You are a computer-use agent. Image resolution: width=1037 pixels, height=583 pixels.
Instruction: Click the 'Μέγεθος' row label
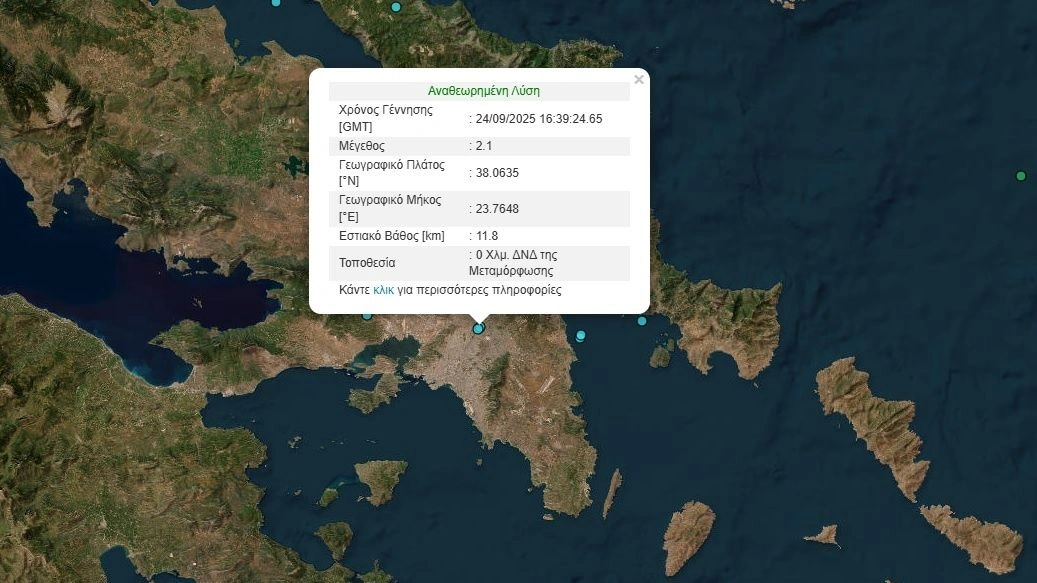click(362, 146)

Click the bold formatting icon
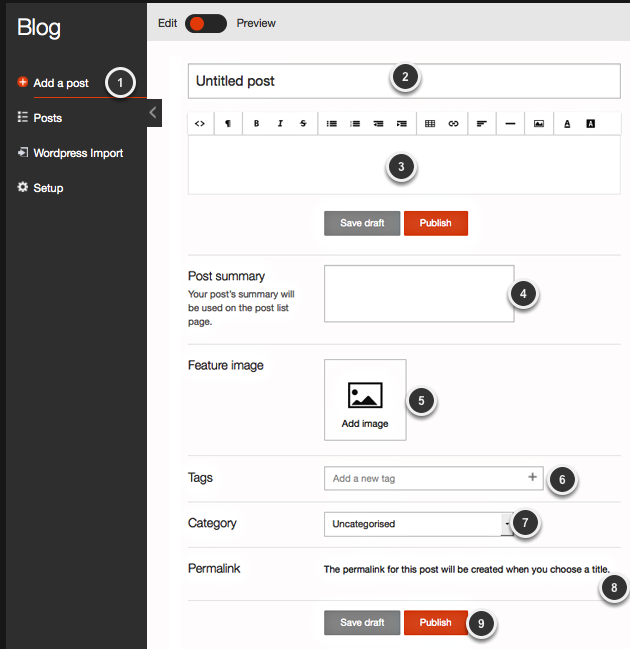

┄┄┄┄┄┄

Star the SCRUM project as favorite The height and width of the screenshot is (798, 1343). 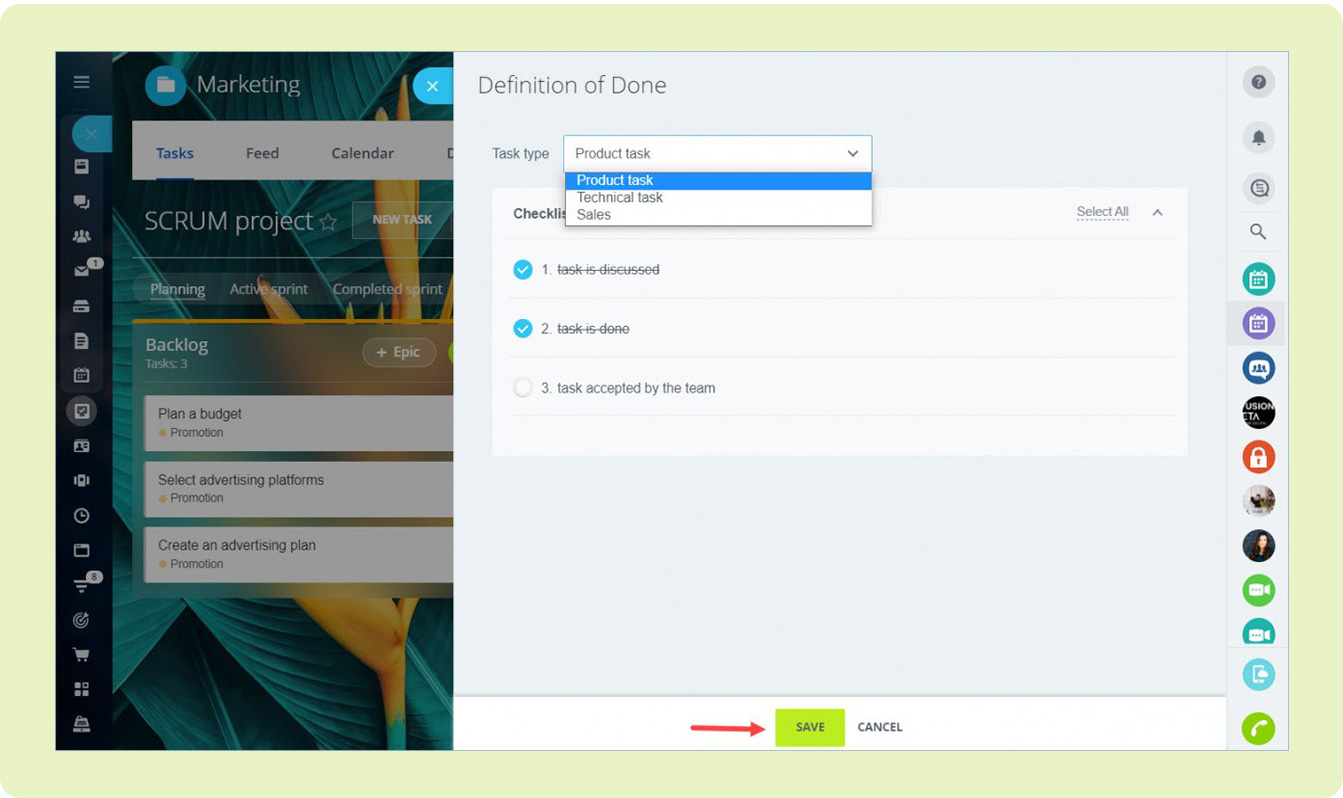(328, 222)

┄┄┄┄┄┄

AIM OF THE TASK: In the listing above, find the line containing "You are a computer-use" and the line containing "Click the bold formatting icon". Reproduce those lines and all between them exactly, with no pictures and nothing more.

SOLUTION TO THE EXERCISE:
You are a computer-use agent. Image resolution: width=1037 pixels, height=583 pixels.
Instruction: Click the 'Μέγεθος' row label
click(362, 146)

Click the bold formatting icon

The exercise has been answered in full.